Why do you feel unhappy when you cannot get what you want? Why should you get what you want? We think we have a right to get what we want. If you want a sari, you say that you must have it. If you want a coat, you feel that you must have it. But you never ask why you should have it when millions have not got it? Why should you have what you want? And besides, why do you want it? There is your need for enough clothes, food, shelter; but you go beyond that and want some more. Suppose you have what clothes, what food, what shelter you need; you are not satisfied with that, you want more power, you want to be respected, you want to be loved, you want to be looked up to, you want to be powerful, you want to be poets, saints, you want to be Prime Ministers, Presidents, good speakers. Why? Have you ever looked into it? Why do you want all this? This does not mean that you must be satisfied with what you are. I do not mean that. That would be ugly, silly. But this constant craving, the desire, the longing for more and more and more, why? This indicates that you are dissatisfied, discontented; but with what? Discontent, dissatisfaction with what you are? I am this, I do not like it, I want to be that. I think I look much more beautiful in a new coat or a new sari, so I want that. What does that mean? That means I am dissatisfied with what I am. I think I can escape from the discontent by having something more, more clothes or more power and so on. But the dissatisfaction is still there, is it not? I only cover it up with clothes, with power, with cars. I just cover it up.

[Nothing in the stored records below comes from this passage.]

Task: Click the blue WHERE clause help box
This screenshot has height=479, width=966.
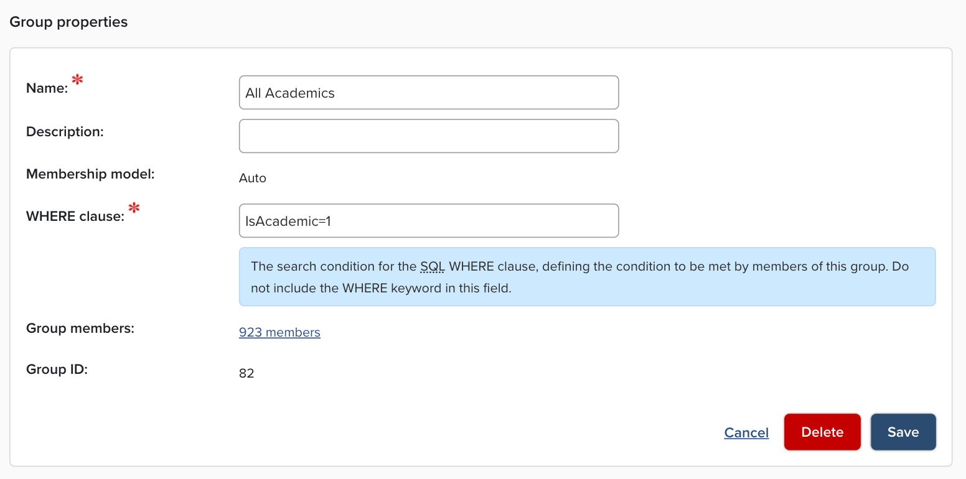Action: 586,277
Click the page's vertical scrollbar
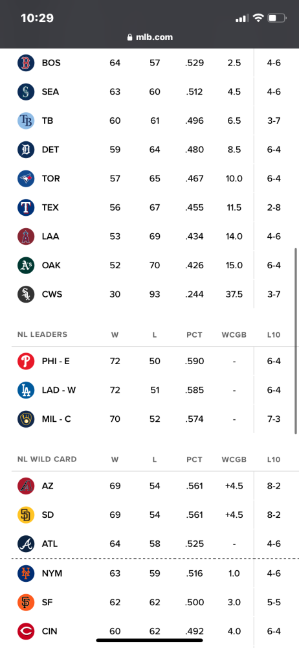The image size is (299, 648). point(296,341)
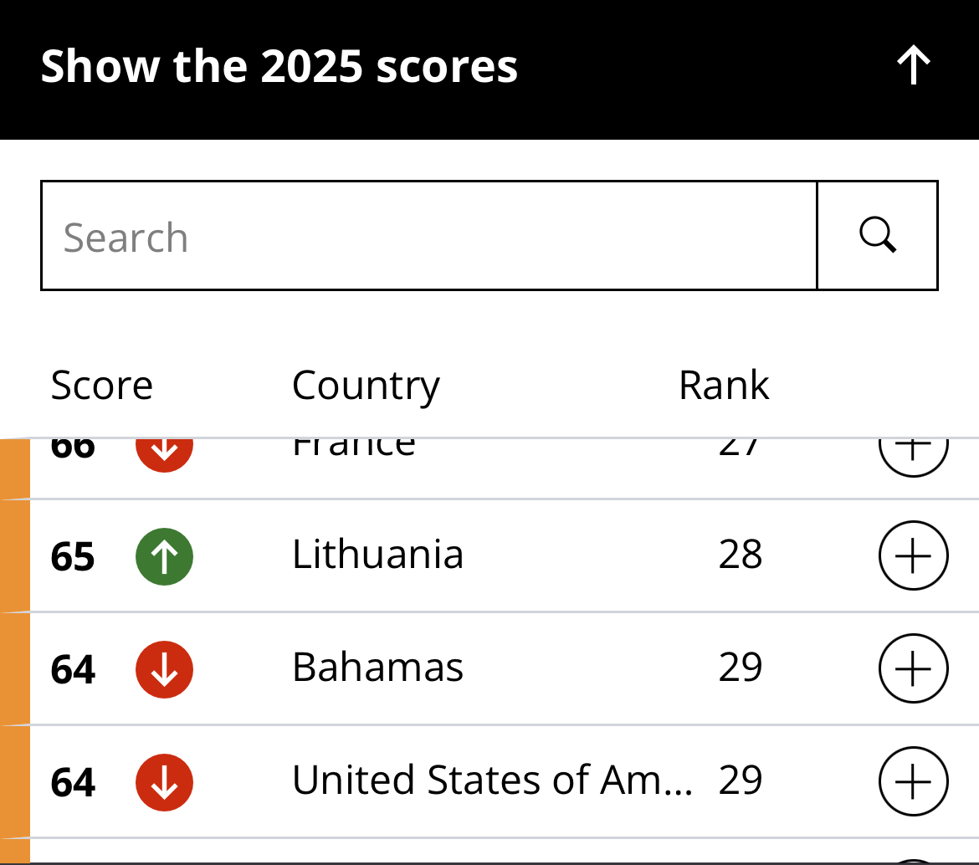Sort by Score column header
Image resolution: width=979 pixels, height=865 pixels.
[101, 386]
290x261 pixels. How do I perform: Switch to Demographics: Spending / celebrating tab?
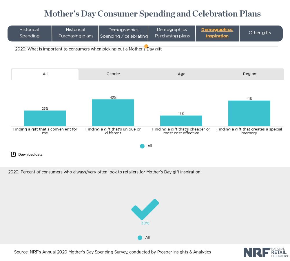coord(124,33)
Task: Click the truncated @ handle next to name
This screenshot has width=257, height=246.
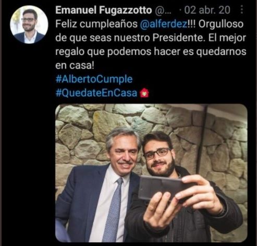Action: (x=163, y=10)
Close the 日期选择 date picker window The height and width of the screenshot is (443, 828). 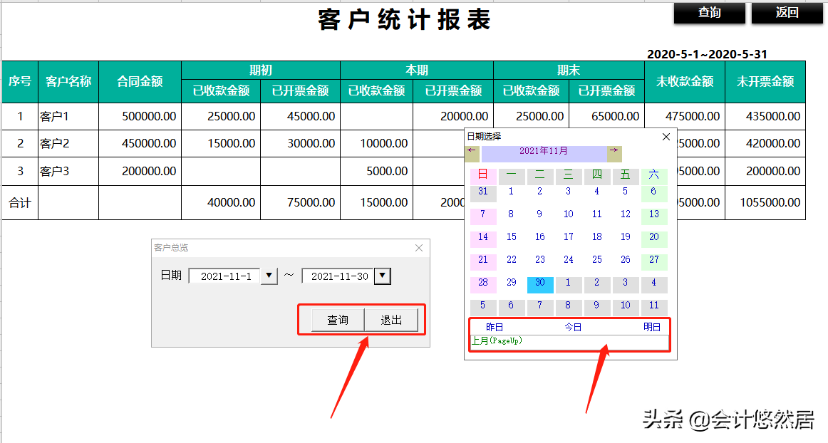click(666, 137)
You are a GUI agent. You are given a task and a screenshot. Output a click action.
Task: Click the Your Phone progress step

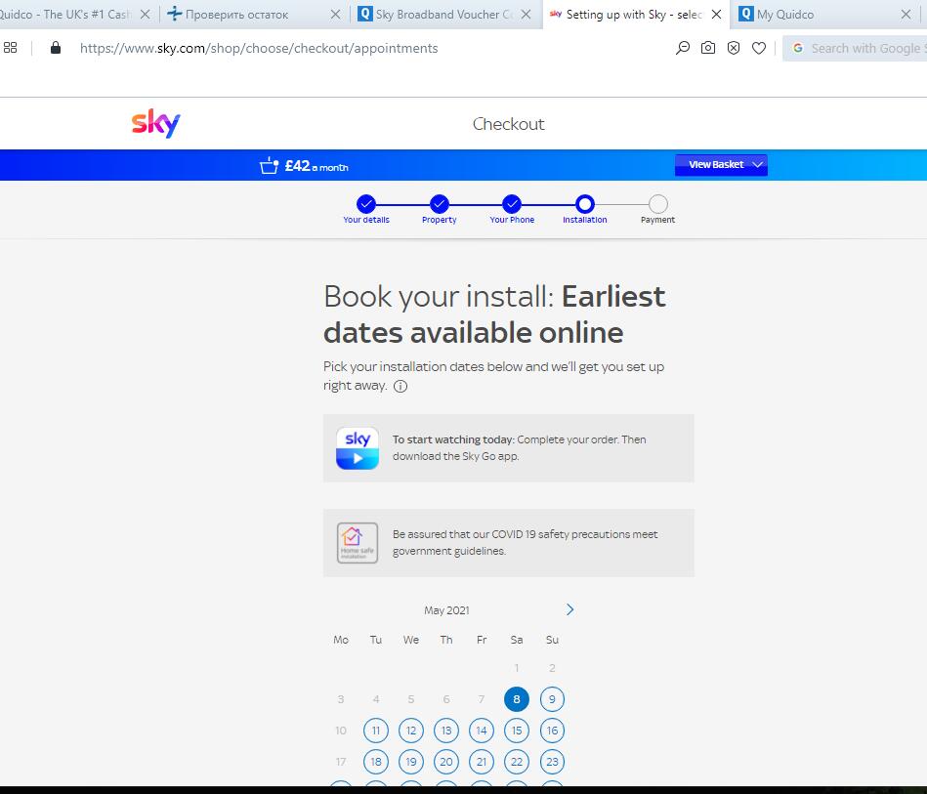click(512, 204)
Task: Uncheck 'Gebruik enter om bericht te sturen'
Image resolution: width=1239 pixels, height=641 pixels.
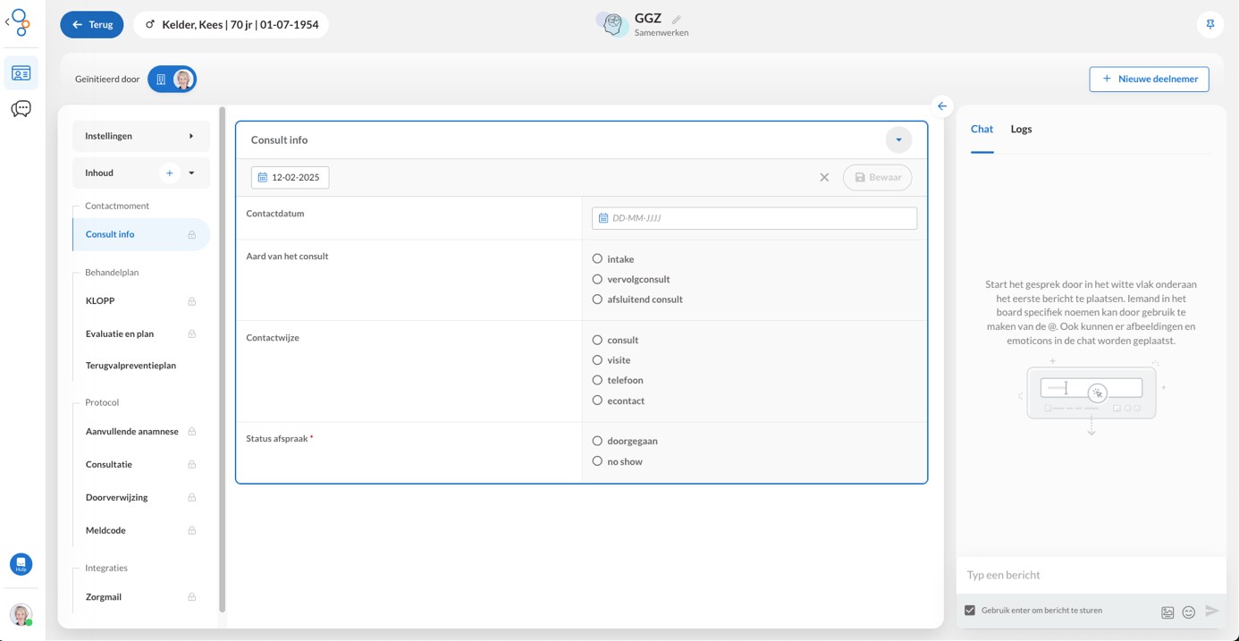Action: pos(970,611)
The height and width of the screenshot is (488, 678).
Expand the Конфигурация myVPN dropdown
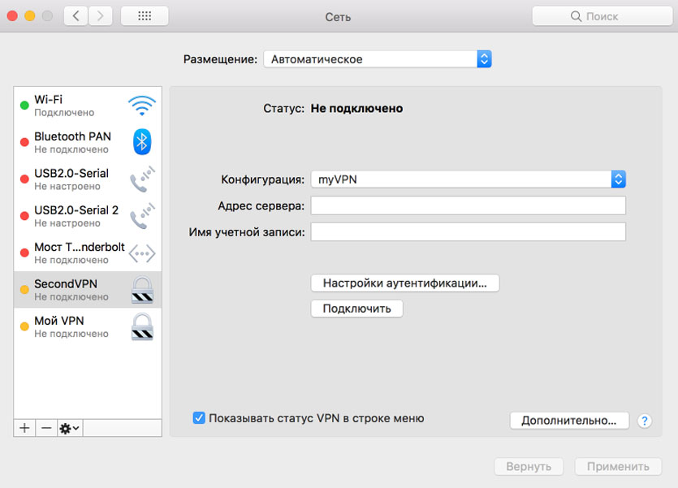click(468, 179)
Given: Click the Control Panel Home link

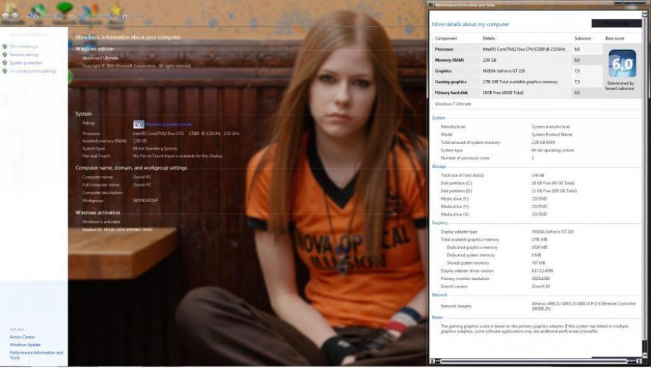Looking at the screenshot, I should pyautogui.click(x=28, y=34).
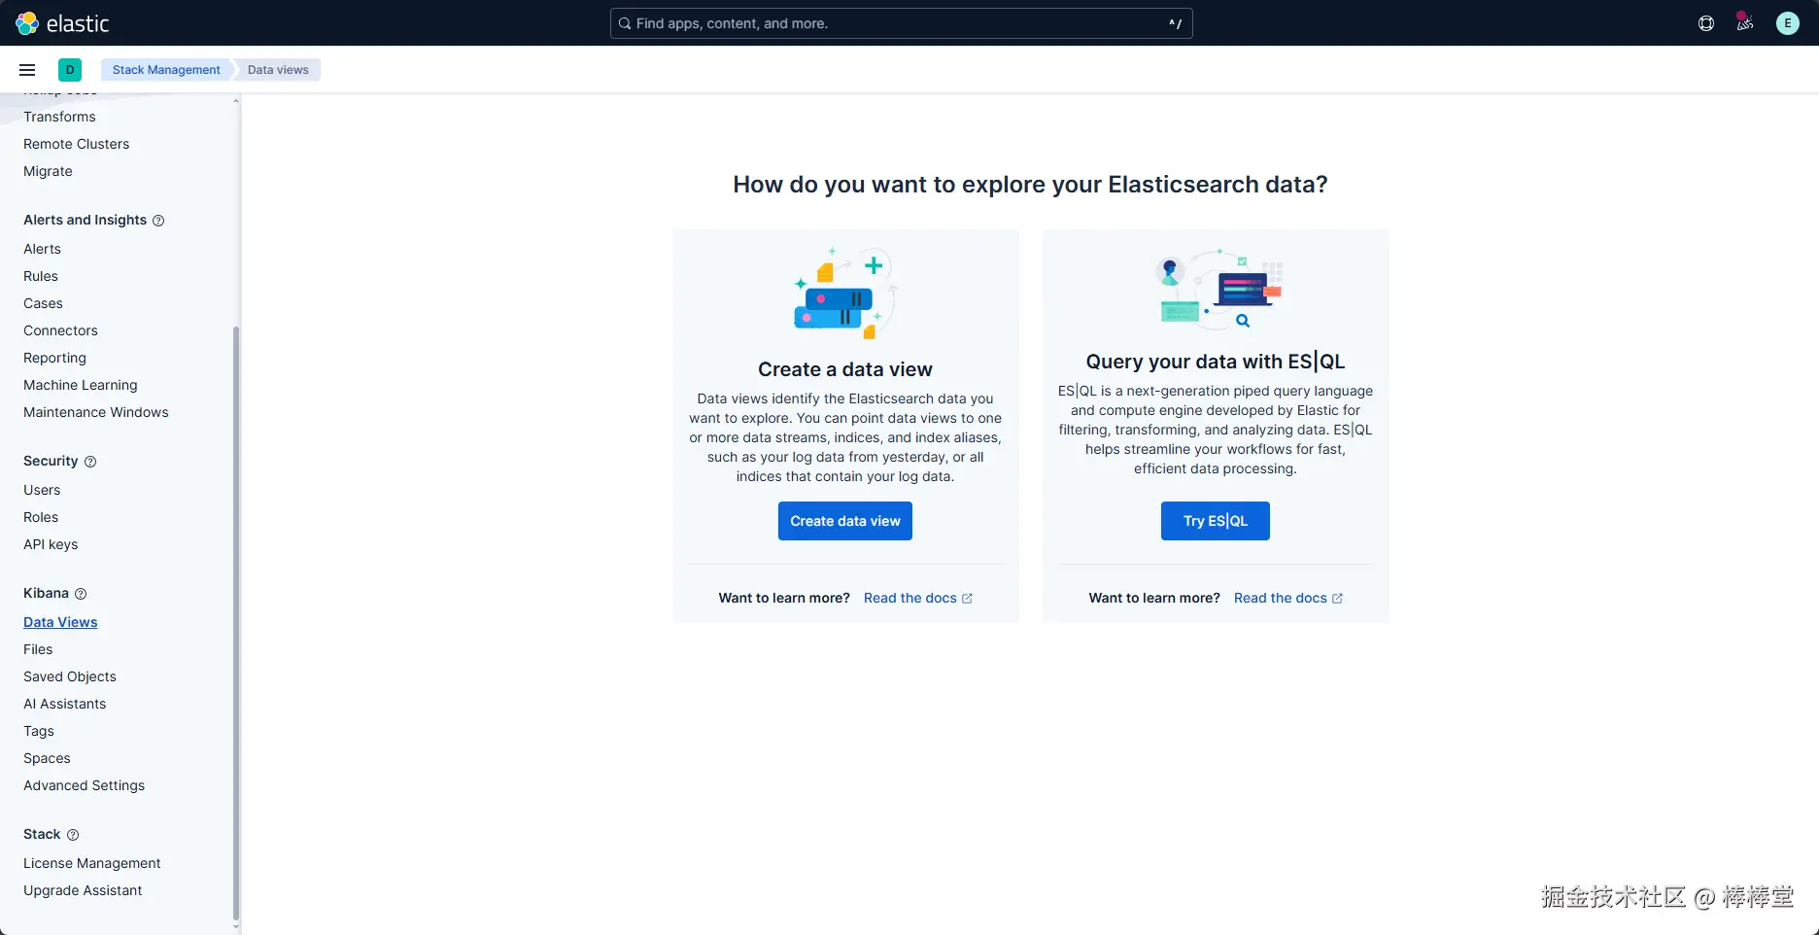The image size is (1819, 935).
Task: Open the hamburger navigation menu
Action: point(27,70)
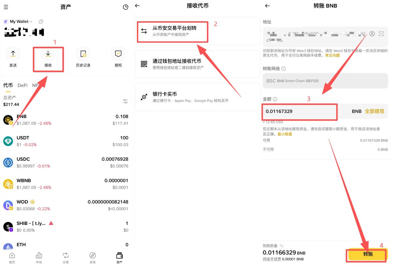Select the 发送 send icon
Viewport: 393px width, 269px height.
pyautogui.click(x=13, y=53)
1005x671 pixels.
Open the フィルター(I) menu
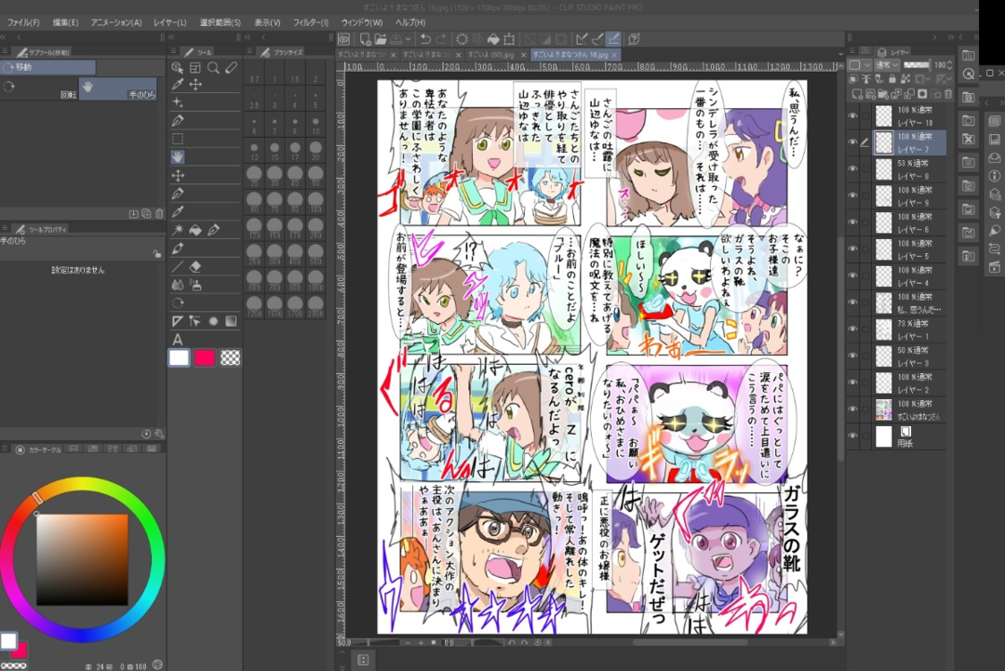click(x=310, y=22)
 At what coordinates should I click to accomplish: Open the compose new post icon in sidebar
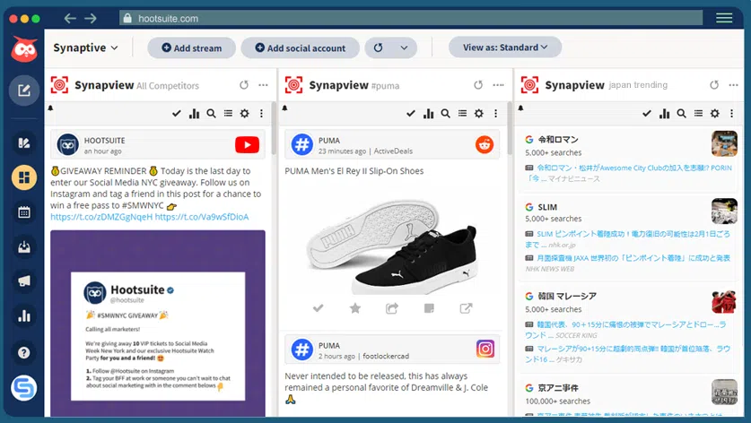click(x=23, y=90)
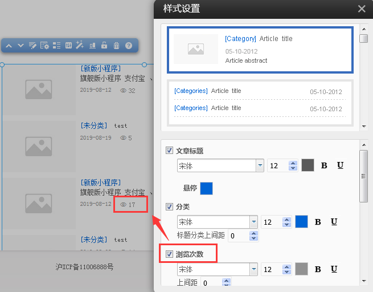
Task: Open the magic wand effects tool
Action: (80, 46)
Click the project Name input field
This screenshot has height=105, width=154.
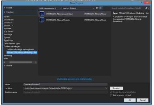65,84
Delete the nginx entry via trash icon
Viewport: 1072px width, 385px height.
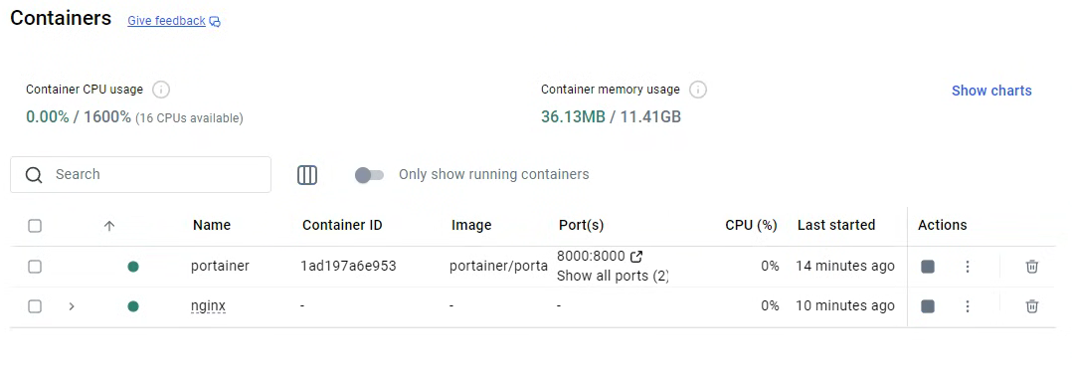tap(1031, 306)
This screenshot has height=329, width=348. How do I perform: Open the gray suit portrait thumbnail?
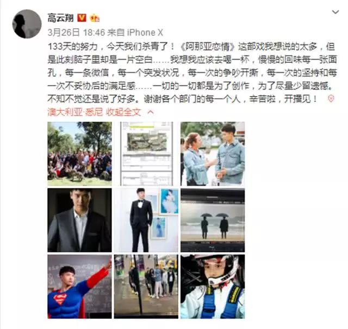click(79, 220)
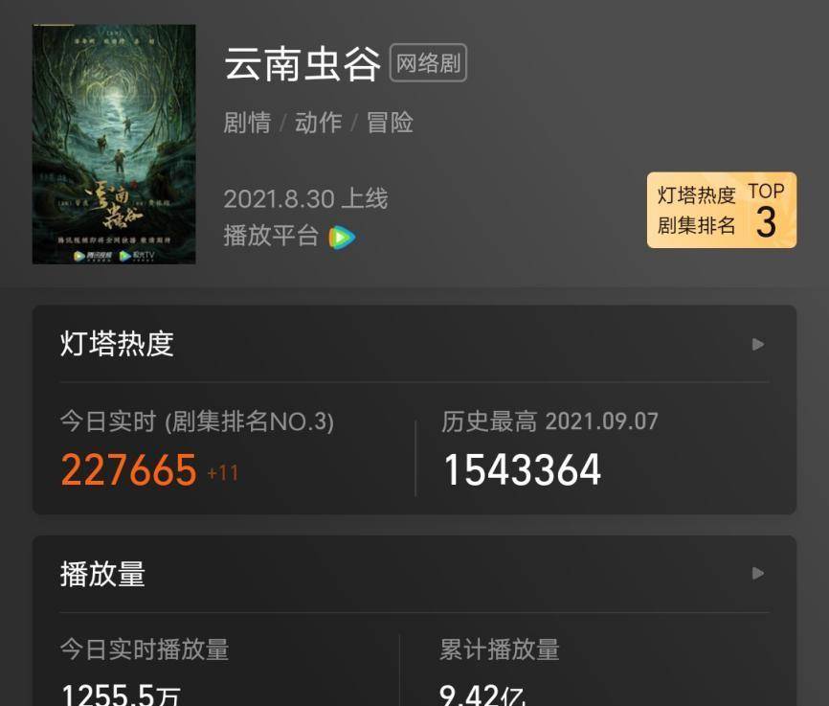This screenshot has height=706, width=829.
Task: Click the 2021.8.30 上线 release date
Action: (305, 199)
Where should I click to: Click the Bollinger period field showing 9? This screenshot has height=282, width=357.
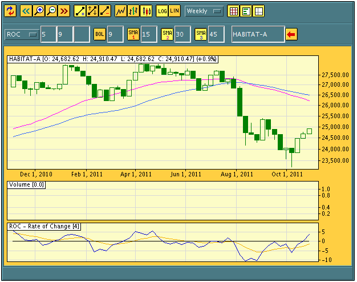click(115, 34)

So, until you find out how to understand what you are, to merely cover yourself with words, with power, with position, has no meaning. You will still be unhappy. Seeing this, the unhappy person, the person who is in sorrow, does not run away to gurus, to position, to power; he wants to know what is behind that word, what lies behind that sorrow. If you go behind it, you will find that it is yourself, yourself who are very small, yourself who are miserable, unhappy, struggling to achieve greatness. So, this struggle to be something is the cause of sorrow. But if you can understand the thing, that which you are, go deeper and deeper behind it, you will find something quite different.
Question: How can we wipe out sorrow?
Krishnamurti: I have just explained it to you. You had better talk it over with your teachers afterwards. I just explained how sorrow comes into being and how it is possible to wipe it out.
Question: If a man is starving and I have a feeling that I can be useful to him, is it not with ambition that I am loving the man? Krishnamurti: It all depends with what motive you help him. The Politician says he helps you and gets to New Delhi, living in a big house and speaking and showing himself off. He is helping the poor man, he says so. Is that love? Do you understand? Is that love?
Question: If I relieve him from starvation by my usefulness?
Krishnamurti: He is starving and you help him with food to relieve starvation. Is that love? Why do you want to help him? This means, have you no motive, have you no incentive, do you not get any benefit out of it? Think it out, do not say yes or no. If you get any benefit out of it, politically or inward benefit or outward benefit, then you do not love him. You feed him in order to become more popular, or in order that your friends may help you to reach New Delhi. Then that is not love, is it? But if you love him, you feed him without any incentive, without any motive, without wanting anything in return. If you feed him and he is ungrateful, do you feel hurt? If so, you do not love him. If he says to you and to the villagers that you are a wonderful man, you will feel very flattered. Then it means you do not love him, because you are thinking about yourself; surely that is not love. One has to be very careful to find out if one derives any kind of benefit and what the motive is that makes one feed him.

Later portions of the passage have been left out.